Believe it or not, behind the scenes at The Women’s Room this week it’s all about Christmas, as retailers entice us in to see their festive ranges. Usually, on the hottest day of the year I’m scoffing Christmas pudding at the Tesco press day or checking out this year’s trends in tree baubles at the Liberty show.
This year I thought we’d bring you into the fold by getting you to think about your Christmas cakes this week….I know! Bonkers, right? But stick with me because it’s going to be worth it. I am inspired to make you do this because of a remarkable evening I spent recently, learning about blending flavours with Johnnie Walker. I don’t like whisky, but after an evening spent with Dr Jim Beveridge, Johnnie Walker’s master blender and a man with 40 years experience at blending whisky (we LOVE an expert here) I found I did.
Jim, in his softly spoken way, explained the amazing skill and experience that goes into combining flavours in whisky to get the balance just right, sometimes the addition of a surprising flavour acts as a catalyst to achieving something amazing, a bit like magic. ‘Blending to modify and shape flavours’ he told us ‘is a hugely creative and rewarding’, not just a case of adding A to B and getting C at all, then.

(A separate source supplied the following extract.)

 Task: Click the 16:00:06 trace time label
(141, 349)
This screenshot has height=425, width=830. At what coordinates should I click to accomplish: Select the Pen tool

If you are a good cook, or a perfume maker, a designer or a mixer of people, you’ll know this already; often it’s the unexpected, odd ball ingredient blended into the mix that makes everything sing together. You could even carry this idea over to styling clothes, blending together just the right items and then throwing in something unexpected to make the whole look come together in a fabulous way.
He also demonstrated how a splash of water into straight whisky releases the flavours into your mouth, a bit like when it rains after a hot summer’s day, the smells of the earth and flowers are released into the atmosphere with increased intensity. This was a revelation to me when we tried it, i could really taste all the smokey, peaty, tobacco flavours.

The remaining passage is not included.